§ **Directions**: For each record, copy the text exactly and omit any picture it holds.

§ **Data records**:
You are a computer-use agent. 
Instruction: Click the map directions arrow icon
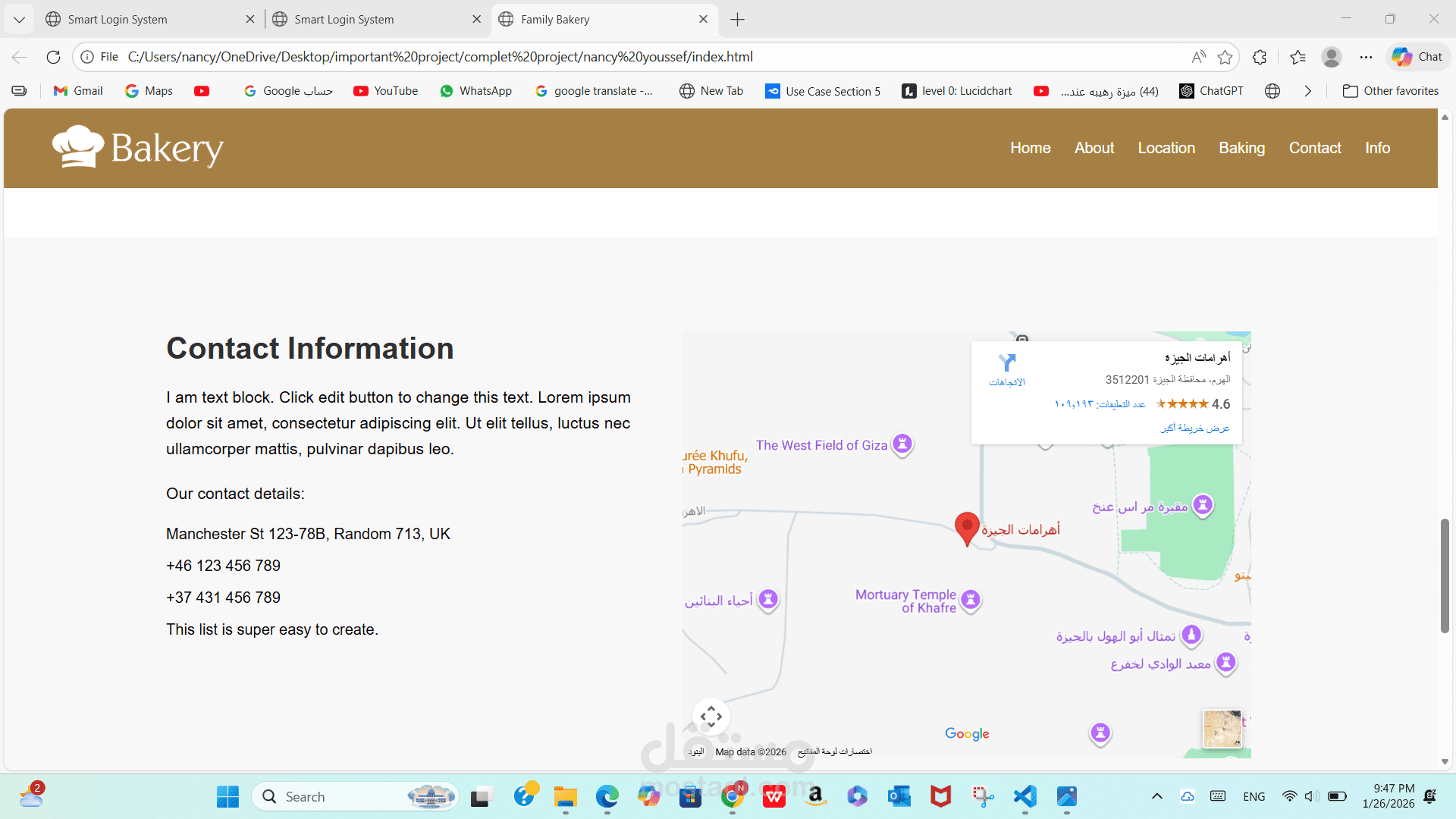tap(1006, 363)
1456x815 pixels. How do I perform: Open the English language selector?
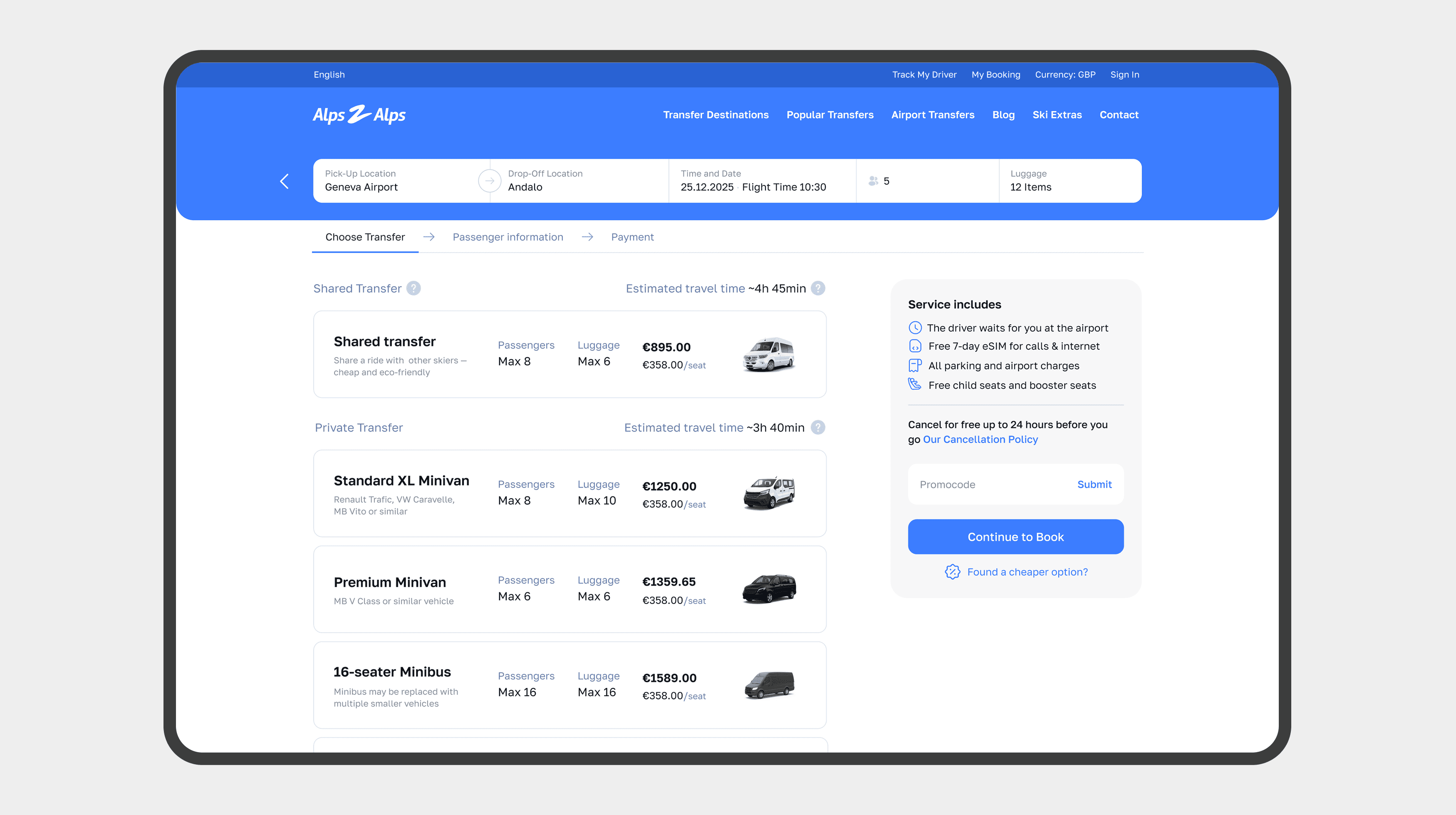coord(329,75)
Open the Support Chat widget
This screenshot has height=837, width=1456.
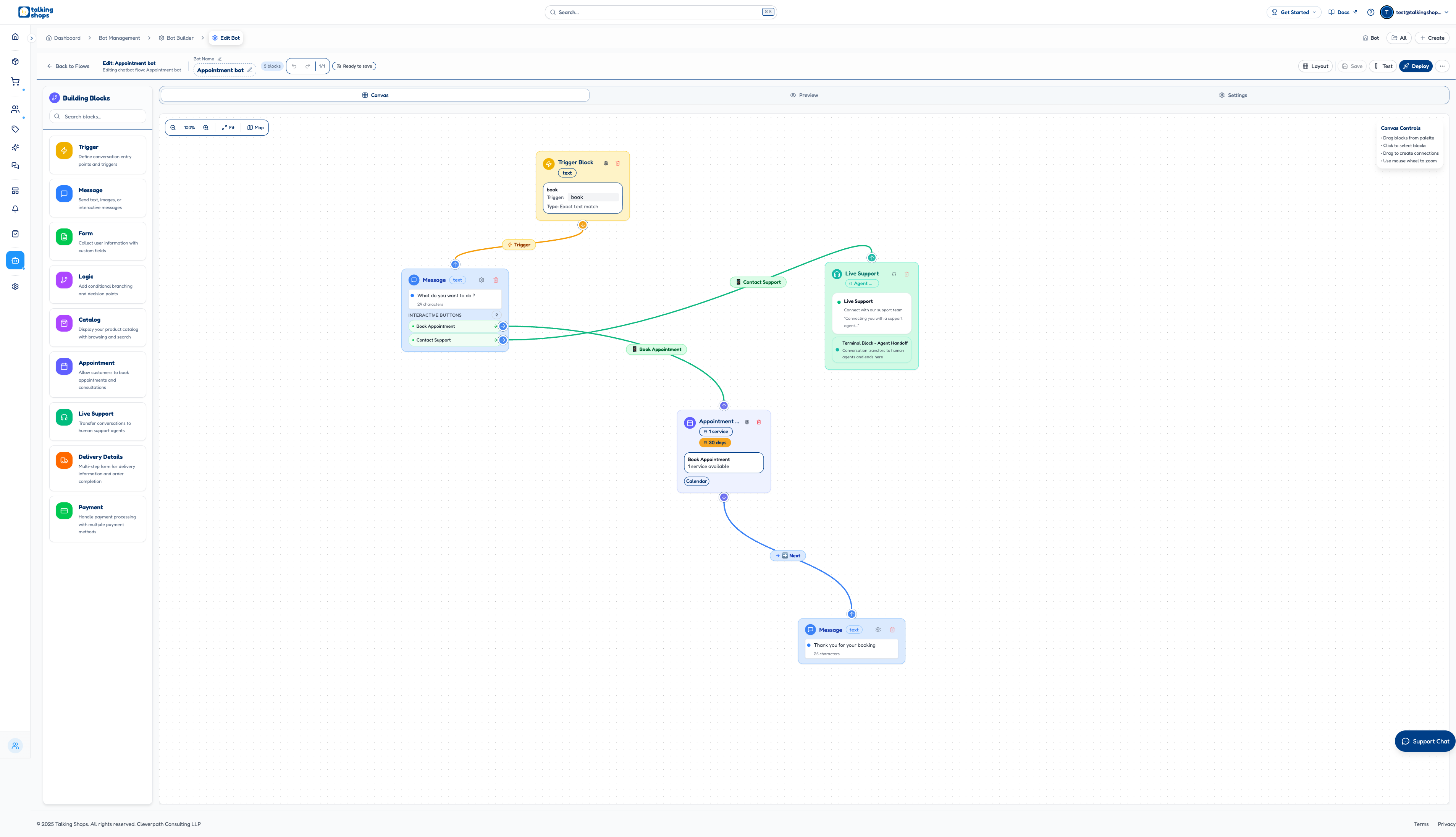(1425, 741)
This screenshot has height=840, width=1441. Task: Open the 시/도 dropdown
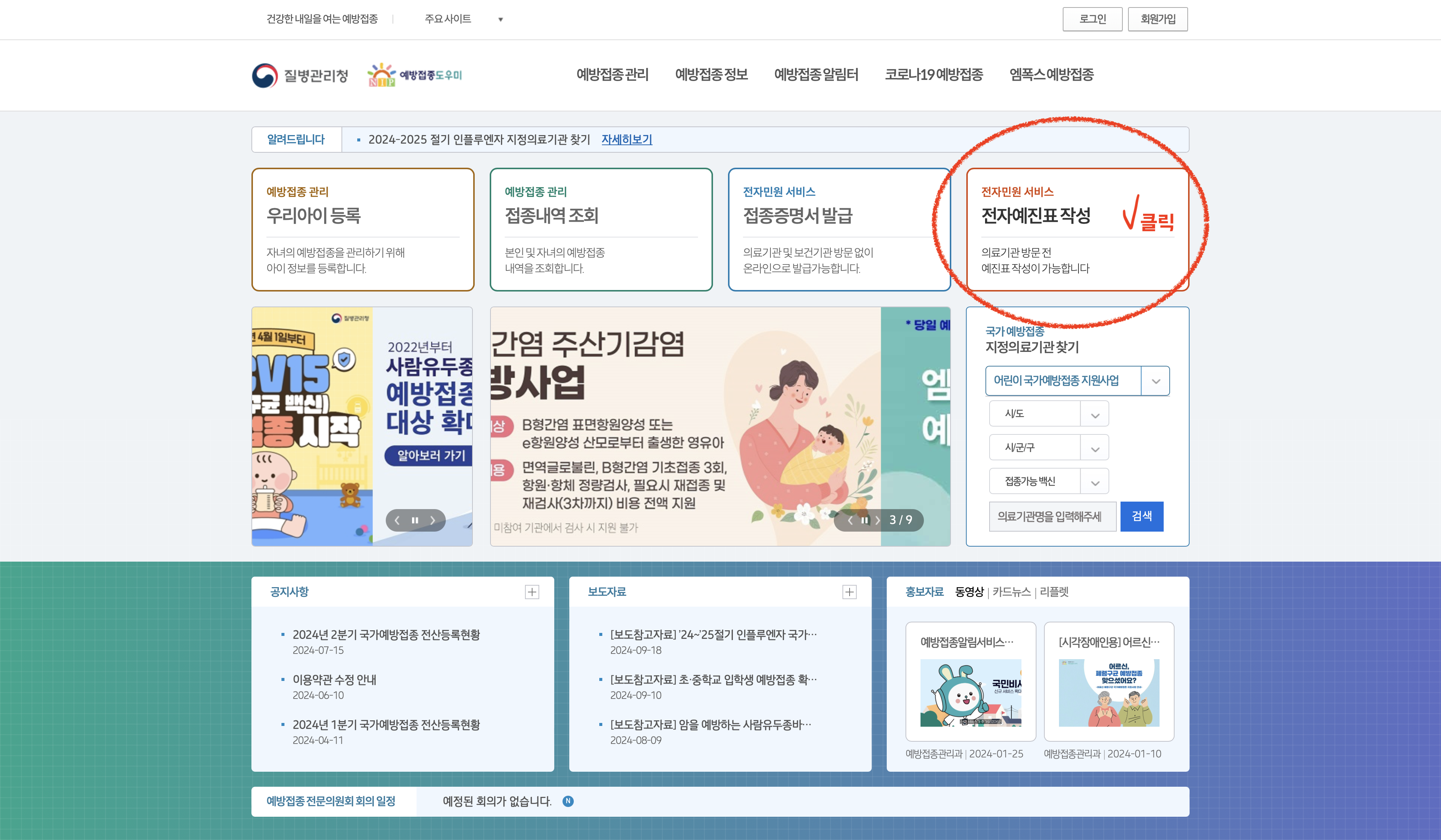(1049, 413)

§ **Answer to this task**:
You are a computer-use agent. 
Instruction: Click the map directions arrow icon
tap(1006, 363)
1456x815 pixels. How do I perform: Open the English language selector?
coord(329,75)
Open the Support Chat widget
This screenshot has height=837, width=1456.
(1425, 741)
This screenshot has height=840, width=1441. Task: Open the 시/도 dropdown
(1049, 413)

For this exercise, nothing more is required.